Internationally, think of how De Gaulle, Nixon, Stalin, Franco and others presided and imagine how peacocks like Whitlam, Fraser, McMahon or Rudd might get carried away after manipulating themselves into place, forcing us oafs to live in the Oz of their vision if we did not freely agree

Phillip Chalmers | 26 October 2011  

Blimey, too many rsvps for so few words.

Philip, no, you did not say 'a rash' my phrase, but let us agree with your observation, change has come about, so good, some bad, but either way HRH has said not a word to show displeasure, and were we to change to a republic, that stance would continue.

John, I learned from your post, thanks.

Desiderius, there is no separation of church and state in this nation. We are not a secular nation state.
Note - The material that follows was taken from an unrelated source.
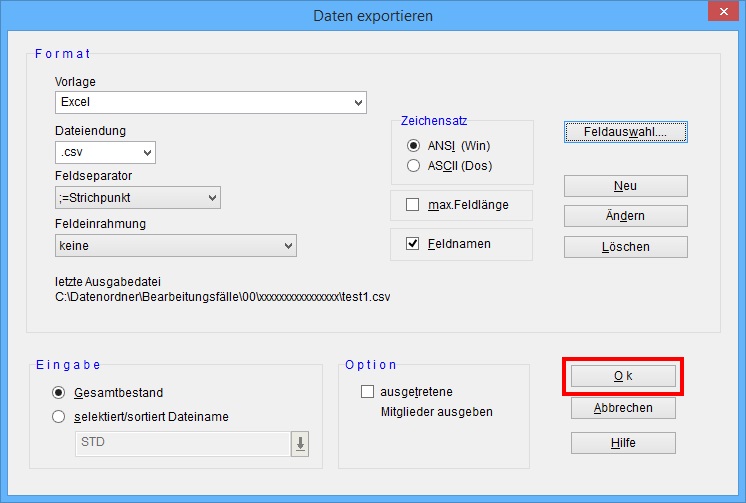The height and width of the screenshot is (503, 746).
Task: Open the Feldseparator Strichpunkt dropdown
Action: coord(137,198)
We are a state that pays religion to exist and gives it favoured treatment, encouraging a parallel nation within our borders.
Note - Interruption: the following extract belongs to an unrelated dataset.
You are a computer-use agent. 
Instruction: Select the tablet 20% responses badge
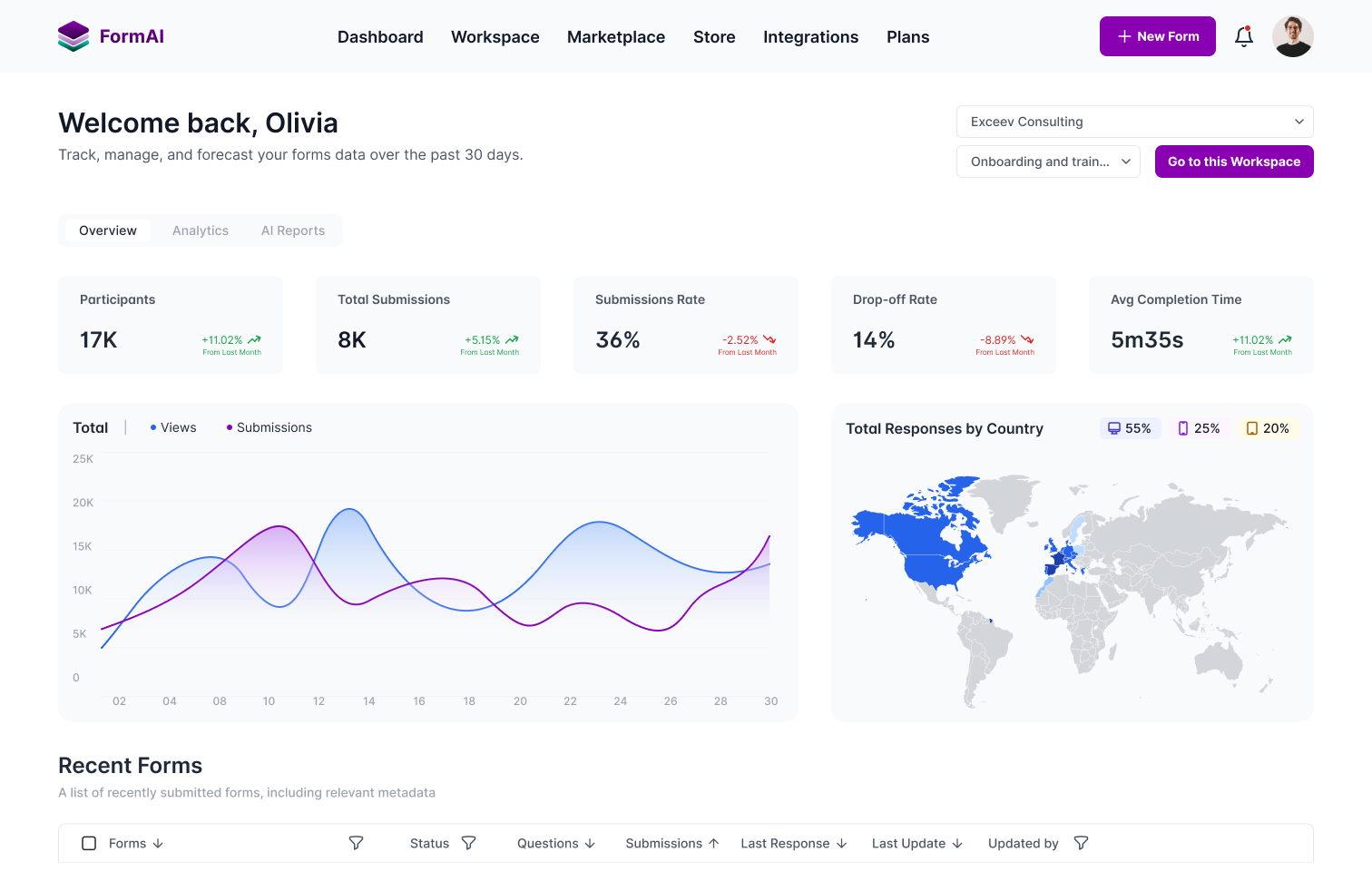point(1267,427)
Not all religious people here subscribe to a secular view, increasingly intolerance is the badge worn, particularly in the world of 'renewalists'.

Not I who wrote these words, "If Australia is ever to become a republic, its people must feel passionately about it. We don't" but the author, thanks. I do agree with her though.
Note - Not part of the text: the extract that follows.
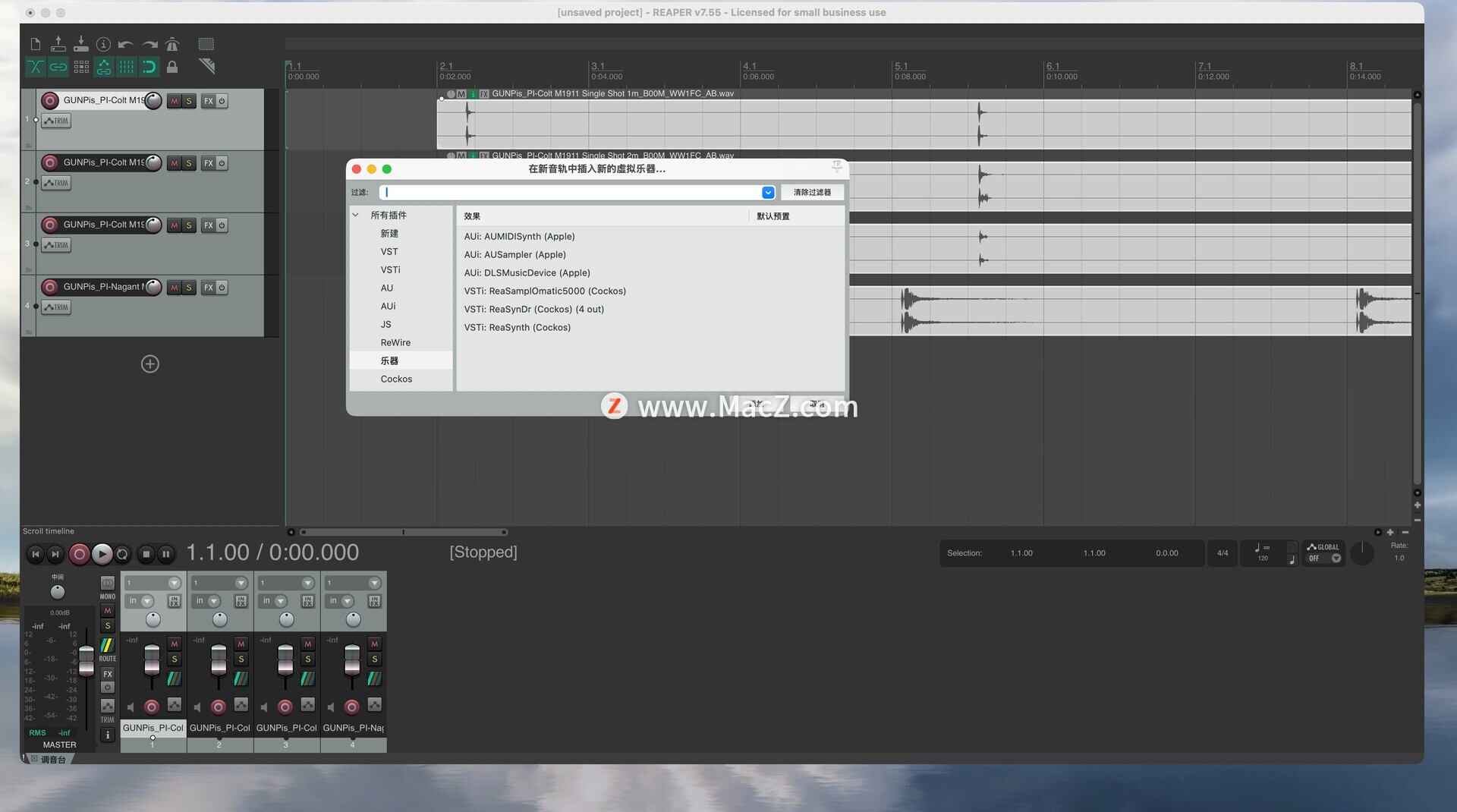Click the new project file icon
This screenshot has height=812, width=1457.
coord(35,45)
Aurelius, I believe I heard it on Lateline, a rush to re-esatblish a full Islamic state with Sharia Law as the dominant force of law. As for the PM, she boasts of her Baptist values that guide her life, and only pretended to be an 'atheist' to more easily distance herself from St. Kevin.

Harry Wilson | 26 October 2011  

I hate to be a pedant, but I think it was Charles 1 who lost his head, not Charles II who was restored to the throne after the failed Commonwealth. The history of the monarchy suggests strongly that a Republic would be a better deal for us all.

Keith Harvey | 26 October 2011  

Yes, I did enjoy this article, thank you Moira. As an historian, and a left-winger, for reasons I cannot fathom, I have always had deep affection and admiration for Elizabeth the Second. A treating psychologist advised me not that long ago that she has been my role model for most of my life. It did make sense when I thought it through. I was eight when she acceded her adorable father, a brave, caring, humble, deeply religious man - a loving father and husband, neither of which I had. The Queen obviously modeled herself on him. She is amazing. Intelligent. Progressive. Colour-blind when it comes to people. Loves animals. God bless her. We don't need to shed the monarchy, even after her life ends. We've had it so easy in this country. Let's not throw that stability away. The institution of the Crown, regardless of who will "wear it", has served and will serve us very well.

LouW | 28 October 2011  

Christianity, the (yes, British) Monarch of the Commonwealth and each State, the People and the Legislatures are all works in progress, as is Continuing Revelation. Monarchy is no more terminal than Jehovah mustn't, in polycultural Australia, be formally acknowledged as a real, if invisible, actor in the nation because to do so insults those who freely will to believe in other or no gods. However, self-restraint from monarchical and republican, and Christian and non-Christian, triumphalism is needed to make the experiment work. The model is already there. The Son submits (makes himself accountable) to the Father although he has all of the Father's authority. The People and representatives choose to be accountable to the Monarch's prerogative to advise and warn. While there are limits to the analogy between the balance within the Trinity and the balance between Monarch, People and Parliament, the self-restraint of a free people who can make or break a Monarch and of a sole adviser who, in normal times, owns the legislature, before a moral authority living only through eyes of faith, is analogous to self-restraint before an invisible God without hands. God loves the humble. People and Monarch submit to each other and to God.

Roy | 31 October 2011  

Your reflections parallel my own although by giving voice to them somehow they take on a new life and urgency. Thank you.